M.-A.H. : Au moins pour une. C’était une jeune fille d’à peine 18 ans qui venait du Nord. Elle avait été condam­née à vingt ans de pri­son au début des années 80 pour le meurtre d’une petite fille de 8 ans. Elle hur­lait son inno­cence à s’en déchi­rer les cordes vocales, se fai­sait mal phy­si­que­ment. Je me sou­viens qu’on l’avait prise sous notre aile. J’ai tou­jours été per­sua­dée que c’est son père qui avait fait le coup et je pense qu’aujourd’hui, avec les der­nières tech­no­lo­gies à dis­po­si­tion de la police scien­ti­fique, elle n’aurait pas été condam­née. La pri­son l’avait détruite, ça m’a mar­quée, j’y pense souvent. 

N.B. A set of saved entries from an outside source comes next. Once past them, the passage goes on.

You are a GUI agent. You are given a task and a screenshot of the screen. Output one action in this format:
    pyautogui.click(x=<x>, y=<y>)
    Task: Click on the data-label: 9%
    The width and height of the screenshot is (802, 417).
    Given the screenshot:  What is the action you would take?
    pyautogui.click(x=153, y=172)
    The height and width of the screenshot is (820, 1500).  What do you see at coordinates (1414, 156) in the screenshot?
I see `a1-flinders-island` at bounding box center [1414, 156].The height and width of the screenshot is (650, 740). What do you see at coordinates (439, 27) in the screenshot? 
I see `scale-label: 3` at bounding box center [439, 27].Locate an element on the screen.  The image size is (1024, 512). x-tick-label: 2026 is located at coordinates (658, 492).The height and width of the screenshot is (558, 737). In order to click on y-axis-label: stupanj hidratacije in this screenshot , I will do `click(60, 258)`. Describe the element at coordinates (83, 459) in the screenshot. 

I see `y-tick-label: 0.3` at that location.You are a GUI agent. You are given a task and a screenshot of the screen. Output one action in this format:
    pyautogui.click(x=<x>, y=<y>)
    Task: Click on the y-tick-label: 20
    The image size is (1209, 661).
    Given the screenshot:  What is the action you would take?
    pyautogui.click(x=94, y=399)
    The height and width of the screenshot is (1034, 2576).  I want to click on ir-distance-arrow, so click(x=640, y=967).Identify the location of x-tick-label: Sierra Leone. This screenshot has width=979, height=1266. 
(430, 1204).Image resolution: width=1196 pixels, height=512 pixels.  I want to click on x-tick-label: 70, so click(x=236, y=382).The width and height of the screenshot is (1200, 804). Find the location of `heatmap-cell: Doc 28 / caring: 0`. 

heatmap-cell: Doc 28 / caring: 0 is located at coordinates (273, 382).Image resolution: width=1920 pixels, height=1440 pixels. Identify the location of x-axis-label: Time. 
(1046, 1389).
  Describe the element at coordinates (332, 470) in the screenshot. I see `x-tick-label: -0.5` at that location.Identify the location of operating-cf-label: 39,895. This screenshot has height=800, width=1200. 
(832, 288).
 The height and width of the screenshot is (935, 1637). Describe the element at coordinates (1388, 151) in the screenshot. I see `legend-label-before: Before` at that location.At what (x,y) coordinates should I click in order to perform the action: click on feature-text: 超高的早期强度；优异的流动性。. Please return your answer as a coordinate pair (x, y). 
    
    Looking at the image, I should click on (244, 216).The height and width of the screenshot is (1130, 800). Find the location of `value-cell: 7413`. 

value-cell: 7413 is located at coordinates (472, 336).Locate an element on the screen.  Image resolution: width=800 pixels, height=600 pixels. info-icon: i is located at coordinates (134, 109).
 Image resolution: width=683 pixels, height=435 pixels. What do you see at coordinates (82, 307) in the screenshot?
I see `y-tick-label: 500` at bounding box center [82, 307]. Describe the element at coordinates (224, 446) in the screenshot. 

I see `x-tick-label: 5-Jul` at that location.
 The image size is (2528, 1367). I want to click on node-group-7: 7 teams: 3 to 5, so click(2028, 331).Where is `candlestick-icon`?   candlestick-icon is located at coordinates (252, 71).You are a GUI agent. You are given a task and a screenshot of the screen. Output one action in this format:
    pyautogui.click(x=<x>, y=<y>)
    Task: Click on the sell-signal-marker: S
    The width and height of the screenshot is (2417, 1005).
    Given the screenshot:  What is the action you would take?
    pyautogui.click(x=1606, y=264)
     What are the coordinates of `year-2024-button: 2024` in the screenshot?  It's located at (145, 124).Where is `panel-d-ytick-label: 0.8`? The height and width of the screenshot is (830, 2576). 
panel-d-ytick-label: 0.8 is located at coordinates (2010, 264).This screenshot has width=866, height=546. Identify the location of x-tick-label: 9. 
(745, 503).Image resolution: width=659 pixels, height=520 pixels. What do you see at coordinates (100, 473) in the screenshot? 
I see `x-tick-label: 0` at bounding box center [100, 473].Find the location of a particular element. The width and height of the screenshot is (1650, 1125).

Après cette expé­rience d’une vie, pensez-​vous que la pri­son est une réponse pénale tou­jours per­ti­nente ? 
M‑A.H. :
Ça dépend pour qui. Certaines m’ont remer­ciée à leur libé­ra­tion : la pri­son les a sau­vées. Mais j’ai vu aus­si beau­coup de femmes sor­tir et replon­ger quelques mois, quelques années plus tard. Quoi qu’il en soit, la pri­son a ses tra­vers mais doit être un espace de recons­truc­tion pour chaque indi­vi­du. Or, nous en sommes loin. Il est urgent de mettre en place davan­tage de leviers de réin­ser­tion, indis­pen­sables pour évi­ter la réci­dive, car per­sonne n’est à l’abri de connaître un jour l’enfermement.